**Your objective**
Collect every line in the records that contains the word "Viewport" and copy each one in full. Only matches with the same capitalization count.

start

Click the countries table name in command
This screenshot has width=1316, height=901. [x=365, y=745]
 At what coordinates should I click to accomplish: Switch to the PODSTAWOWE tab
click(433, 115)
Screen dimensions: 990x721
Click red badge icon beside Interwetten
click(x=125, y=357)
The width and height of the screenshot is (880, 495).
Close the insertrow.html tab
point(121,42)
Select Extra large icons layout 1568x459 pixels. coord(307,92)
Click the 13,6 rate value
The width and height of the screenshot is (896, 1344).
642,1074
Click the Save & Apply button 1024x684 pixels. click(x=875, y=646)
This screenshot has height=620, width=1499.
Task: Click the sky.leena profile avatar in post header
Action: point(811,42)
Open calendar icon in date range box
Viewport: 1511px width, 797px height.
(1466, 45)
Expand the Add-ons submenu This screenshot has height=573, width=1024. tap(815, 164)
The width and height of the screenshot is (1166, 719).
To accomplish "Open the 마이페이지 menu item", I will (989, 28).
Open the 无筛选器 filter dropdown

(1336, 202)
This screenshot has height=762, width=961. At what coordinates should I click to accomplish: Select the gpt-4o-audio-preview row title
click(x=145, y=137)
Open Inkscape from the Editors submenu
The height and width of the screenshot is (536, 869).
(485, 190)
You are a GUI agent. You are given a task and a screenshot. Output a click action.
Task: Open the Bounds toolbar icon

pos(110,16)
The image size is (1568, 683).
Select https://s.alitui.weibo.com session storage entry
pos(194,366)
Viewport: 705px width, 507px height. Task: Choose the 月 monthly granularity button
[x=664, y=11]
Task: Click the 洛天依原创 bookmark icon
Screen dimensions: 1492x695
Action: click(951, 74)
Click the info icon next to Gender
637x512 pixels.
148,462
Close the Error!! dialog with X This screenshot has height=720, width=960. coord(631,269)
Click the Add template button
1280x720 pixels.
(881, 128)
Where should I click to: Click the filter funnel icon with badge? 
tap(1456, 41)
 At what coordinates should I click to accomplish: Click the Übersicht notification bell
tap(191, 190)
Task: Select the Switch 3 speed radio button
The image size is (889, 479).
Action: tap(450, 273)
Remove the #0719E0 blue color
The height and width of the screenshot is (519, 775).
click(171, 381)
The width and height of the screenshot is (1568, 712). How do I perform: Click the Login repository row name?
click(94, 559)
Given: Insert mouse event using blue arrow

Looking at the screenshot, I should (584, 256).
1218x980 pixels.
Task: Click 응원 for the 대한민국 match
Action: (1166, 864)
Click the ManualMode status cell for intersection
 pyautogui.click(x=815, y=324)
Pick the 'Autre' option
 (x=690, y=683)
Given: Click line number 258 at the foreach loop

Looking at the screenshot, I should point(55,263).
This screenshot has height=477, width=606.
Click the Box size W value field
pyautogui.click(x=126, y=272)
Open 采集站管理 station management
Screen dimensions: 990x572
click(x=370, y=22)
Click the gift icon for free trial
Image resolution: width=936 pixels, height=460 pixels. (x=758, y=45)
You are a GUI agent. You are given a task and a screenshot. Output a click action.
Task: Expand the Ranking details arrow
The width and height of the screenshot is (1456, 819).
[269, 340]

end

**Response for this exercise**
Viewport: 1511px width, 797px height.
Viewport: 705px width, 507px height. Task: Choose the 月 monthly granularity button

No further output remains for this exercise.